Regardless of which robot a surgeon uses, they must still be meticulous in their surgical technique. And of course, it doesn’t help if a surgeon is using a robot to improve accuracy, but not using an alignment method best suited to the patient’s anatomy. The two need to be used in conjunction to truly improve patient outcomes and satisfaction.

Managing patient expectations is directly linked to outcomes

Unfortunately, the way a patient experiences their knee replacement is not only dependent on the skill of their surgeon and the tools used during surgery. Several studies have shown that a patient’s expectation is directly linked to the outcome of their knee replacement surgery.

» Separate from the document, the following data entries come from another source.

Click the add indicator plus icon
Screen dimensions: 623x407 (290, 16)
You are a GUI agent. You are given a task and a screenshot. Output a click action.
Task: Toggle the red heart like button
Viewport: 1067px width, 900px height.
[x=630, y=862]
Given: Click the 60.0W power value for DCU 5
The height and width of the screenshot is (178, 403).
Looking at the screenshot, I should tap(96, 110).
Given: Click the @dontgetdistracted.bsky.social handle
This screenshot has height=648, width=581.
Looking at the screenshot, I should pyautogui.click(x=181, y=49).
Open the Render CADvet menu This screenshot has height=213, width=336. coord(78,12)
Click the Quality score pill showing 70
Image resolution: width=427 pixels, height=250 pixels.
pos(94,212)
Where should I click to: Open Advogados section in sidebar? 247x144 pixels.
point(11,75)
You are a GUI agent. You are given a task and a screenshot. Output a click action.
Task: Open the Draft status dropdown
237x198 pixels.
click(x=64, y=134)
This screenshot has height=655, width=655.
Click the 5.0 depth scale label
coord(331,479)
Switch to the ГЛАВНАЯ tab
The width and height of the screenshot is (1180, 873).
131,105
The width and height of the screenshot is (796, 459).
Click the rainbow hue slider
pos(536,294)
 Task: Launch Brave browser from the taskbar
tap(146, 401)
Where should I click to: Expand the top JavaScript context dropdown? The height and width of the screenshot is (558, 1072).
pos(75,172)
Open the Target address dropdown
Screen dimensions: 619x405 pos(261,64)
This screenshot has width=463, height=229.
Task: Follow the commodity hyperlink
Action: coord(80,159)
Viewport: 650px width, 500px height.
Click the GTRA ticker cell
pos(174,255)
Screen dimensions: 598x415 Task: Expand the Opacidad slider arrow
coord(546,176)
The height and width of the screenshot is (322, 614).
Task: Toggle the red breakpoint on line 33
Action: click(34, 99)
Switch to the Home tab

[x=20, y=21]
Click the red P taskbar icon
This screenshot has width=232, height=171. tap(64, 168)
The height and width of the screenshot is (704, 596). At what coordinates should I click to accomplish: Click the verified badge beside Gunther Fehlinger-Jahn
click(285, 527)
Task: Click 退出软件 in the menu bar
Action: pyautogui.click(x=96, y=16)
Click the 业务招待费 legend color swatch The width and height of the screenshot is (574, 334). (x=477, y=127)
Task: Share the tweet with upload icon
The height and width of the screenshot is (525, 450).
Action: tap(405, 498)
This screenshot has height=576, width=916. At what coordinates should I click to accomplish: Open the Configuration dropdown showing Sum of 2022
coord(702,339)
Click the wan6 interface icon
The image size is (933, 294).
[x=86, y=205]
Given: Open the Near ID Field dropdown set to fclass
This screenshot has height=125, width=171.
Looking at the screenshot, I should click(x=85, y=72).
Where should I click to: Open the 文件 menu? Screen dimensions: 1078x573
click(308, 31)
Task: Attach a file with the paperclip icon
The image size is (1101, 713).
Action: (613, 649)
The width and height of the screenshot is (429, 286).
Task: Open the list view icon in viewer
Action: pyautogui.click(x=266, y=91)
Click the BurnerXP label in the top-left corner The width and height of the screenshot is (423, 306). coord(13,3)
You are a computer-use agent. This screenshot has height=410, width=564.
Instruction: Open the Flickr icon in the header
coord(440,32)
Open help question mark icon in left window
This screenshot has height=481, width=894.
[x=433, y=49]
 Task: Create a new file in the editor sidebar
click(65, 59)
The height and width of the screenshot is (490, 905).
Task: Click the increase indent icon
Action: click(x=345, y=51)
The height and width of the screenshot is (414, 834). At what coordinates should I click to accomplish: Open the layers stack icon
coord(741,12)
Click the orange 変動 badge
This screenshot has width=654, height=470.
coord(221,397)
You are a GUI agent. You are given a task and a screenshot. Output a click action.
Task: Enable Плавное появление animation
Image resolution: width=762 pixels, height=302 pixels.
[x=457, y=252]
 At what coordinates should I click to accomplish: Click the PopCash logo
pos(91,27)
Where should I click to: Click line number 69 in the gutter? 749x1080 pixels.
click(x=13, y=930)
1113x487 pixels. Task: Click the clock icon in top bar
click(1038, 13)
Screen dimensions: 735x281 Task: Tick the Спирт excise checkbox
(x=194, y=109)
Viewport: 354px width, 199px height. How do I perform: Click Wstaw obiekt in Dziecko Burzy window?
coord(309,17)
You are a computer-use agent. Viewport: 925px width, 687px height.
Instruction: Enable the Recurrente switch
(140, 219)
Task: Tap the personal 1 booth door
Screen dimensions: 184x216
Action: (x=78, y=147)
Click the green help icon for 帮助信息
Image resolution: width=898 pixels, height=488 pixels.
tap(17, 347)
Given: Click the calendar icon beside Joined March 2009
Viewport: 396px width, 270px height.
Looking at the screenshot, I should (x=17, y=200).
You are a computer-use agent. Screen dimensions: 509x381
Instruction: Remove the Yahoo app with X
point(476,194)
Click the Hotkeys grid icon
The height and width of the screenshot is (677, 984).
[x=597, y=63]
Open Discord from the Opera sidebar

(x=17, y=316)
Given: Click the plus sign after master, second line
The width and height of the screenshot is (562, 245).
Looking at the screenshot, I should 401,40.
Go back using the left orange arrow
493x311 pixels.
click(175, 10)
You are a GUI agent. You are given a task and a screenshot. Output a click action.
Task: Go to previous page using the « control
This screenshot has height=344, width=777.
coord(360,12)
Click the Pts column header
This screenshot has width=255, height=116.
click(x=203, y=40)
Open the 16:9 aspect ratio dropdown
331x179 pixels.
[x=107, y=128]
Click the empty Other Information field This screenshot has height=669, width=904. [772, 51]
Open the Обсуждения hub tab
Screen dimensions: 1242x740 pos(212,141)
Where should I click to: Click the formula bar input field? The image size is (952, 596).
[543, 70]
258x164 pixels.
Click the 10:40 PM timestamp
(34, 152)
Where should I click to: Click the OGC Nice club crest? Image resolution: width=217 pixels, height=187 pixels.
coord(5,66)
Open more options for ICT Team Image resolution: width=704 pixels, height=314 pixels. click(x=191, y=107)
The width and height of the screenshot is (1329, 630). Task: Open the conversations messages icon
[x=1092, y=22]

There is often poor correlation between the surgeon and patient’s view of the outcome. This is because the surgeon is aware of the limitations of the surgery and is realistic about what the outcome will be. As such, it’s vital that patients are properly briefed so that they go into surgery knowing exactly what to expect and what the limitations of the procedure are.

Equally important in ensuring patient satisfaction, is the general care the patient receives in hospital. This includes the level and quality of physician communication, the general hospital environment, and adequate information being provided about medication and discharge.

Essential to a good outcome is pain management and control. A patient who isn’t in pain will keep moving and is more likely to feel like they have benefited from the surgery.

Meticulous surgical technique remains crucial regardless of method

The design philosophy of the knee is another vital aspect to consider and is something I’ll discuss further in a future article. Design philosophy addresses aspects like the patient’s range of motion and the wear on the implant.

As surgeons, we are continuously learning and doing everything we can to improve our technique and the outcomes for our patients. Sometimes this means changing protheses or including robot-assisted surgery in your repertoire, even if the gains are only marginal. At the end of the day, we’re implanting a prosthesis into our patients. While that can never feel totally normal, we strive to achieve the best possible outcome for our patients.

No matter what alignment method a surgeon choses or which robot they use, their technique needs to be meticulous with dedicated attention to detail. Once you’ve decided on your approach you need to be accurate in your planning and precise in your execution. Only by doing this will we be able to improve patient outcomes for total knee replacements.